BRIGHTON'S threatened bikers' haunt, The Waterfront Cafe and Bar, has been saved for the summer.

It will be kept open while receivers try to sell the seafront venue. The cafe and pub on Madeira Drive, hugely popular as a meeting place, is being run by Marpletime on behalf of receivers Begbie Traynor. It follows the collapse of management firm Maingrand Ltd, which ran the Waterfront for 16 months, developing it as a bikers' haunt attracting visitors from all over Britain and the Continent. Maingrand, with its showbiz connections - Noel Janus, the father of actress Samantha Janus, and TV producer Des Cox were two of its four directors - went into receivership earlier this month. The other two directors were Bev Robbins, landlord of the Hand in Hand, Kemp Town, Brighton, and businessman Robert Shove.
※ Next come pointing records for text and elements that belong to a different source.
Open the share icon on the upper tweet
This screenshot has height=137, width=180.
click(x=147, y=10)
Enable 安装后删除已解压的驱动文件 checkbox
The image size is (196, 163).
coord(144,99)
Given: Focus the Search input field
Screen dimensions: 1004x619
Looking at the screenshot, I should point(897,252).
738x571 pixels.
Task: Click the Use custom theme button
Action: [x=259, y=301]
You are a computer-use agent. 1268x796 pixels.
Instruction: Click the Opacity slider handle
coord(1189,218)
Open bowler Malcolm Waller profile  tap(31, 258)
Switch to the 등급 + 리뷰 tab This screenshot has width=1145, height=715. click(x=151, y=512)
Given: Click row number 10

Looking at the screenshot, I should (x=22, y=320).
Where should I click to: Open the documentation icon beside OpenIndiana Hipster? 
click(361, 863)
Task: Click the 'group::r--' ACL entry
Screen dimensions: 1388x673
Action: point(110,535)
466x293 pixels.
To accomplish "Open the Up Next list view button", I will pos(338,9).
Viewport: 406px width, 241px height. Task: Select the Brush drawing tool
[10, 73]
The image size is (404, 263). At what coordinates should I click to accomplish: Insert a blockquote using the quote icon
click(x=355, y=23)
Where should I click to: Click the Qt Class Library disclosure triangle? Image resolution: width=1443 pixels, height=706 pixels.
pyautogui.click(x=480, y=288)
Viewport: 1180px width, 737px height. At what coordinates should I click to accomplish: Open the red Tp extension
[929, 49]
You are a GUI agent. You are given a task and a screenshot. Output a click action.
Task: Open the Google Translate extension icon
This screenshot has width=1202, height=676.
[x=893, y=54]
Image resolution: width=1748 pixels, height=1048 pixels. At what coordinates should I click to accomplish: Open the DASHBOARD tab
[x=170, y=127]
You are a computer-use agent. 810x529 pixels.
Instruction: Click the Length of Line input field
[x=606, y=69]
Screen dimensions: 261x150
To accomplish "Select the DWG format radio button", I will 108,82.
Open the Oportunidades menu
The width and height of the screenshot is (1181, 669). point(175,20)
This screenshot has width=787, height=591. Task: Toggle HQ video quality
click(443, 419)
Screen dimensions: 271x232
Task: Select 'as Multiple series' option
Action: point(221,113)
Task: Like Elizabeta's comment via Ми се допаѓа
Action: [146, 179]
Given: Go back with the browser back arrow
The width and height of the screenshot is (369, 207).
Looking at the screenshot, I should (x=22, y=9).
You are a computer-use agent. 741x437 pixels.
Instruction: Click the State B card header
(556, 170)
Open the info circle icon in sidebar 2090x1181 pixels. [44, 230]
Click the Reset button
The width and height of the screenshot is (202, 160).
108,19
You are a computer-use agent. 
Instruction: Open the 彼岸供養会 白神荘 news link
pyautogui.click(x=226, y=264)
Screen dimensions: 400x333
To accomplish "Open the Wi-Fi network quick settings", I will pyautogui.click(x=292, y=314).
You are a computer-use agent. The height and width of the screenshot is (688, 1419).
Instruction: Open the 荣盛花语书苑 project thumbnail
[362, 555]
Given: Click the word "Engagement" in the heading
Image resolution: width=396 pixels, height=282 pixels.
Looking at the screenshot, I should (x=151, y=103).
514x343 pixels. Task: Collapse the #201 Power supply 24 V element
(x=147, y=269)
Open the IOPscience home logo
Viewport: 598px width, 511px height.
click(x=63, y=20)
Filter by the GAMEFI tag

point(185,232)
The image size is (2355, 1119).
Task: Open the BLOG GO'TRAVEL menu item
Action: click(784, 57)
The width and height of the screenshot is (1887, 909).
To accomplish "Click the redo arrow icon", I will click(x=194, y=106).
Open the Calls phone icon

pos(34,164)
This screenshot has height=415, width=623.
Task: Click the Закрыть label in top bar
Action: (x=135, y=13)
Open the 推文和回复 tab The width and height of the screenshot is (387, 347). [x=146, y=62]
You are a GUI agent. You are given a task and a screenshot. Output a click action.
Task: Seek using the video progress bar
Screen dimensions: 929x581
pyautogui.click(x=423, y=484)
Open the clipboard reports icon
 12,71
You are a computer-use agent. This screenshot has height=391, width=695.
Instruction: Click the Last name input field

The cafe was closed for three weeks but opened again last Sunday for the 61st Vintage Motorcycle Pioneer Run and has remained open since. Begbie Traynor has pledged to keep the cafe going until a buyer is found. John Eddleston, one of the managers at Begbie Traynor, said: "We are selling the Waterfront as an on-going concern. We will try and sell it as quickly as possible but we will also keep it open for as long as we can." Des Cox, one of the previous Waterfront management said: "It is nice that all the hard work that we have put in will not be entirely wasted. "We could have carried on trading because we would have been in profit. "We were taken out just at the wrong time. For the sake of £10,000, we could have kept it going. "It needs a lot of expertise but I am sure whoever does buy it will be able to make a go of it."